Source records
_ _ _

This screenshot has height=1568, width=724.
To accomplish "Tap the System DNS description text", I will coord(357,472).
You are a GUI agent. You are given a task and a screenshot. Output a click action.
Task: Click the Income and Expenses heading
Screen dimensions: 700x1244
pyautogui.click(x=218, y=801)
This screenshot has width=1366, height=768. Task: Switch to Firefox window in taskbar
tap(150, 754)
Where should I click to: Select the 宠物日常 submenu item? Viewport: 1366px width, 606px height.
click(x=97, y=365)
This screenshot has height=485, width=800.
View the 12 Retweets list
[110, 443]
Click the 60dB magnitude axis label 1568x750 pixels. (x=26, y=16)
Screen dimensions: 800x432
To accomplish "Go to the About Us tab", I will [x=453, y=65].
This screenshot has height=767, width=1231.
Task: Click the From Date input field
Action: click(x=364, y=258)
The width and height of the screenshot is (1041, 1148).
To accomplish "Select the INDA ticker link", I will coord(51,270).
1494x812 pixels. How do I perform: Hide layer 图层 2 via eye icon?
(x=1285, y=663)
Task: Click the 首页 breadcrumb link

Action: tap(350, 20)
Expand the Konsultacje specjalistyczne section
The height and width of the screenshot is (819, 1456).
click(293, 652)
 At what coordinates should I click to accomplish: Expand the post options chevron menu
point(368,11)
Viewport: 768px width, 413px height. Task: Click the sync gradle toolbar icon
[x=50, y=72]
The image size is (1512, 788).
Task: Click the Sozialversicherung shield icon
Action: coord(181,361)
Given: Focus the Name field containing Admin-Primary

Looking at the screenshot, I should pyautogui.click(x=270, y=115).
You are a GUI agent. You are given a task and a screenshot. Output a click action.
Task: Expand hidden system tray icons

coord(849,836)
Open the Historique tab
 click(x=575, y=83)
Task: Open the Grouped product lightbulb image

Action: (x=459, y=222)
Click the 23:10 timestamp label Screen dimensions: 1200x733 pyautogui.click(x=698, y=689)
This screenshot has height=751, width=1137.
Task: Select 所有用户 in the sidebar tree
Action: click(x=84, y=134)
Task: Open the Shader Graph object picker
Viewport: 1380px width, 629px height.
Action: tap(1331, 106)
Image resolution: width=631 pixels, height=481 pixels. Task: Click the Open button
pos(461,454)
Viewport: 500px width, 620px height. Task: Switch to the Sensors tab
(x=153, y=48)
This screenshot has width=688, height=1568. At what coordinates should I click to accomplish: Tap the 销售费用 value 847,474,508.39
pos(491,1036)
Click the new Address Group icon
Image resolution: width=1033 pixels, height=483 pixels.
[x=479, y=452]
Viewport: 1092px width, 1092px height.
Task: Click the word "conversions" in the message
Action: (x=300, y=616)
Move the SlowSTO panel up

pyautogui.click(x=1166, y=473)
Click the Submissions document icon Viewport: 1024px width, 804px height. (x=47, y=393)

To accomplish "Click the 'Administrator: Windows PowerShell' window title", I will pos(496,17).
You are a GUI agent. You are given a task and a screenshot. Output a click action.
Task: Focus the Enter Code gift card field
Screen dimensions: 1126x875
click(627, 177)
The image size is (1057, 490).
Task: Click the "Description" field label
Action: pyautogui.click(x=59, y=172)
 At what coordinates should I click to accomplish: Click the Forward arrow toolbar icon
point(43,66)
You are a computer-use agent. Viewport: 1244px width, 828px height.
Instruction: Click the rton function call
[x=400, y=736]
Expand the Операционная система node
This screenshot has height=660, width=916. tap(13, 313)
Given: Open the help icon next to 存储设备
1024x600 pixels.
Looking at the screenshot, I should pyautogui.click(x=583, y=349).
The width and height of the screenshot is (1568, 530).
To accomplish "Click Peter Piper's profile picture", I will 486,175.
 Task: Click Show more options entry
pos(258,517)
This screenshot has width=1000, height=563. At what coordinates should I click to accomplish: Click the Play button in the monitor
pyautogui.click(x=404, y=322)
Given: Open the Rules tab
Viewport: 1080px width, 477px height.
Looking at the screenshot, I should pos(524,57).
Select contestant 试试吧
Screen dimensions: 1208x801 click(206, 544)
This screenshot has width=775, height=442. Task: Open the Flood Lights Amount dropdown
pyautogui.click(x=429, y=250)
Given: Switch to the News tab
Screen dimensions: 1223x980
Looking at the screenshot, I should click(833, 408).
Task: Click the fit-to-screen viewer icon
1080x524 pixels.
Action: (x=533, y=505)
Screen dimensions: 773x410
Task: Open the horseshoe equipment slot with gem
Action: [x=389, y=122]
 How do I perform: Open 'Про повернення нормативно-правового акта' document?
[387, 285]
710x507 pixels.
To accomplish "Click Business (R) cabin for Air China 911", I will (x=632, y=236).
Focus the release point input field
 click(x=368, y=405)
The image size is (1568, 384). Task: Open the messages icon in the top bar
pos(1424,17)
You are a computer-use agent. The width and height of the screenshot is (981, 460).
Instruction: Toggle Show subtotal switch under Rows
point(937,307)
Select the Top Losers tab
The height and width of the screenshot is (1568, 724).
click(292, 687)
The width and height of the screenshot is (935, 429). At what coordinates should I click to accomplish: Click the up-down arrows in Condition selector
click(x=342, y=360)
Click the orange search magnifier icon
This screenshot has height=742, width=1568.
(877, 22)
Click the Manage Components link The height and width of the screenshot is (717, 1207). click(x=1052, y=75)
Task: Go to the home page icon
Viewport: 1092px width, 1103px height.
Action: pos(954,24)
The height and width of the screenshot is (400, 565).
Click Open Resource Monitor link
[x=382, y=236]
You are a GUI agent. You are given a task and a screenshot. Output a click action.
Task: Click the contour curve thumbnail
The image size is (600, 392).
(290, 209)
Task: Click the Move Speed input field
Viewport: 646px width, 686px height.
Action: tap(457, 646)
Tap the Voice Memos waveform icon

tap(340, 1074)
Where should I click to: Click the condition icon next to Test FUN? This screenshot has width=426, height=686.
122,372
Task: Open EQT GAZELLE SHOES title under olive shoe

_ _ _

-- What this task involves --
Please retype each entry above exactly as it is written.

-- Solution for this task --
This screenshot has height=1568, width=724.
To accomplish "Tap the System DNS description text", I will coord(357,472).
You are a GUI agent. You are given a task and a screenshot. Output a click action.
Task: Click the Income and Expenses heading
Screen dimensions: 700x1244
pyautogui.click(x=218, y=801)
This screenshot has width=1366, height=768. Task: Switch to Firefox window in taskbar
tap(150, 754)
Where should I click to: Select the 宠物日常 submenu item? Viewport: 1366px width, 606px height.
click(x=97, y=365)
This screenshot has height=485, width=800.
View the 12 Retweets list
[110, 443]
Click the 60dB magnitude axis label 1568x750 pixels. (x=26, y=16)
Screen dimensions: 800x432
To accomplish "Go to the About Us tab", I will [x=453, y=65].
This screenshot has height=767, width=1231.
Task: Click the From Date input field
Action: click(x=364, y=258)
The width and height of the screenshot is (1041, 1148).
To accomplish "Select the INDA ticker link", I will coord(51,270).
1494x812 pixels. How do I perform: Hide layer 图层 2 via eye icon?
(x=1285, y=663)
Task: Click the 首页 breadcrumb link

Action: tap(350, 20)
Expand the Konsultacje specjalistyczne section
The height and width of the screenshot is (819, 1456).
click(293, 652)
 At what coordinates should I click to accomplish: Expand the post options chevron menu
point(368,11)
Viewport: 768px width, 413px height. Task: Click the sync gradle toolbar icon
[x=50, y=72]
The image size is (1512, 788).
Task: Click the Sozialversicherung shield icon
Action: coord(181,361)
Given: Focus the Name field containing Admin-Primary

Looking at the screenshot, I should pyautogui.click(x=270, y=115).
You are a GUI agent. You are given a task and a screenshot. Output a click action.
Task: Expand hidden system tray icons

coord(849,836)
Open the Historique tab
 click(x=575, y=83)
Task: Open the Grouped product lightbulb image

Action: (x=459, y=222)
Click the 23:10 timestamp label Screen dimensions: 1200x733 pyautogui.click(x=698, y=689)
This screenshot has height=751, width=1137.
Task: Select 所有用户 in the sidebar tree
Action: click(x=84, y=134)
Task: Open the Shader Graph object picker
Viewport: 1380px width, 629px height.
Action: tap(1331, 106)
Image resolution: width=631 pixels, height=481 pixels. Task: Click the Open button
pos(461,454)
Viewport: 500px width, 620px height. Task: Switch to the Sensors tab
(x=153, y=48)
This screenshot has width=688, height=1568. At what coordinates should I click to accomplish: Tap the 销售费用 value 847,474,508.39
pos(491,1036)
Click the new Address Group icon
Image resolution: width=1033 pixels, height=483 pixels.
[x=479, y=452]
Viewport: 1092px width, 1092px height.
Task: Click the word "conversions" in the message
Action: (x=300, y=616)
Move the SlowSTO panel up

pyautogui.click(x=1166, y=473)
Click the Submissions document icon Viewport: 1024px width, 804px height. (x=47, y=393)

To accomplish "Click the 'Administrator: Windows PowerShell' window title", I will pos(496,17).
You are a GUI agent. You are given a task and a screenshot. Output a click action.
Task: Focus the Enter Code gift card field
Screen dimensions: 1126x875
click(627, 177)
The image size is (1057, 490).
Task: Click the "Description" field label
Action: pyautogui.click(x=59, y=172)
 At what coordinates should I click to accomplish: Click the Forward arrow toolbar icon
point(43,66)
You are a computer-use agent. Viewport: 1244px width, 828px height.
Instruction: Click the rton function call
[x=400, y=736]
Expand the Операционная система node
This screenshot has height=660, width=916. tap(13, 313)
Given: Open the help icon next to 存储设备
1024x600 pixels.
Looking at the screenshot, I should pyautogui.click(x=583, y=349).
The width and height of the screenshot is (1568, 530).
To accomplish "Click Peter Piper's profile picture", I will 486,175.
 Task: Click Show more options entry
pos(258,517)
This screenshot has width=1000, height=563. At what coordinates should I click to accomplish: Click the Play button in the monitor
pyautogui.click(x=404, y=322)
Given: Open the Rules tab
Viewport: 1080px width, 477px height.
Looking at the screenshot, I should pos(524,57).
Select contestant 试试吧
Screen dimensions: 1208x801 click(206, 544)
This screenshot has width=775, height=442. Task: Open the Flood Lights Amount dropdown
pyautogui.click(x=429, y=250)
Given: Switch to the News tab
Screen dimensions: 1223x980
Looking at the screenshot, I should click(833, 408).
Task: Click the fit-to-screen viewer icon
1080x524 pixels.
Action: (x=533, y=505)
Screen dimensions: 773x410
Task: Open the horseshoe equipment slot with gem
Action: [x=389, y=122]
 How do I perform: Open 'Про повернення нормативно-правового акта' document?
[387, 285]
710x507 pixels.
To accomplish "Click Business (R) cabin for Air China 911", I will (x=632, y=236).
Focus the release point input field
 click(x=368, y=405)
The image size is (1568, 384). Task: Open the messages icon in the top bar
pos(1424,17)
You are a computer-use agent. The width and height of the screenshot is (981, 460).
Instruction: Toggle Show subtotal switch under Rows
point(937,307)
Select the Top Losers tab
The height and width of the screenshot is (1568, 724).
click(292, 687)
The width and height of the screenshot is (935, 429). At what coordinates should I click to accomplish: Click the up-down arrows in Condition selector
click(x=342, y=360)
Click the orange search magnifier icon
This screenshot has height=742, width=1568.
(877, 22)
Click the Manage Components link The height and width of the screenshot is (717, 1207). click(x=1052, y=75)
Task: Go to the home page icon
Viewport: 1092px width, 1103px height.
Action: pos(954,24)
The height and width of the screenshot is (400, 565).
Click Open Resource Monitor link
[x=382, y=236]
You are a GUI agent. You are given a task and a screenshot. Output a click action.
Task: Click the contour curve thumbnail
The image size is (600, 392).
(290, 209)
Task: Click the Move Speed input field
Viewport: 646px width, 686px height.
Action: tap(457, 646)
Tap the Voice Memos waveform icon

tap(340, 1074)
Where should I click to: Click the condition icon next to Test FUN? This screenshot has width=426, height=686.
122,372
Task: Open EQT GAZELLE SHOES title under olive shoe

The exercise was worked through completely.